In the data below, the answer is the run of lines from the line containing "Click the 텍스트 button in Marks card" through the line containing "Collapse sidebar with the menu fold icon", both included; print it exactly and nothing else.

Input records:
════════════════
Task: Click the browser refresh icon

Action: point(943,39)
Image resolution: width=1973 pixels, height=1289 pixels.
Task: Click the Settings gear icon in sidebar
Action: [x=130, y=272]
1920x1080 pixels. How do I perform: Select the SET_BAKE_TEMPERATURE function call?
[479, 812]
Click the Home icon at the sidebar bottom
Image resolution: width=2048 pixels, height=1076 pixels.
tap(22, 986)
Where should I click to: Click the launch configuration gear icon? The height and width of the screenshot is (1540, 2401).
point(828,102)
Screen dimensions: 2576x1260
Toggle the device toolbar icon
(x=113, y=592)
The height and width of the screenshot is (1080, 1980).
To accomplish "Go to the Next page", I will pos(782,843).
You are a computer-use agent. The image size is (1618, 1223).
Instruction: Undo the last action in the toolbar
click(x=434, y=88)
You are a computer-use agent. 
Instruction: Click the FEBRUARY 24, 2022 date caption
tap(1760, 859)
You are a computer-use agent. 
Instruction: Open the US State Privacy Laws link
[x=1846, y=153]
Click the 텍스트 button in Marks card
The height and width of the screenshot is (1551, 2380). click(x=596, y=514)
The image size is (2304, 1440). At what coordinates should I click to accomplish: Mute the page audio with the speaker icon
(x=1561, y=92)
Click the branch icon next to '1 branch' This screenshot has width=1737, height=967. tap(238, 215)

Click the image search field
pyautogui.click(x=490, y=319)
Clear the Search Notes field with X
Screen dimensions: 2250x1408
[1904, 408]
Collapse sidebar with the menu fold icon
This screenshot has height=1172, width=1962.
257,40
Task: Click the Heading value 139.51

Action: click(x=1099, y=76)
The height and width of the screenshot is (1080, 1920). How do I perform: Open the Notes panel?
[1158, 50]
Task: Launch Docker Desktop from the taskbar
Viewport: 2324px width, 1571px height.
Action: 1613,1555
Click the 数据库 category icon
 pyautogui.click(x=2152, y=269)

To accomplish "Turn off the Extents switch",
════════════════
Task result:
Click the 텍스트 button in Marks card
The height and width of the screenshot is (1551, 2380). click(x=596, y=514)
The image size is (2304, 1440). At what coordinates should I click to accomplish: Mute the page audio with the speaker icon
(x=1561, y=92)
Click the branch icon next to '1 branch' This screenshot has width=1737, height=967. tap(238, 215)

Click the image search field
pyautogui.click(x=490, y=319)
Clear the Search Notes field with X
Screen dimensions: 2250x1408
[1904, 408]
Collapse sidebar with the menu fold icon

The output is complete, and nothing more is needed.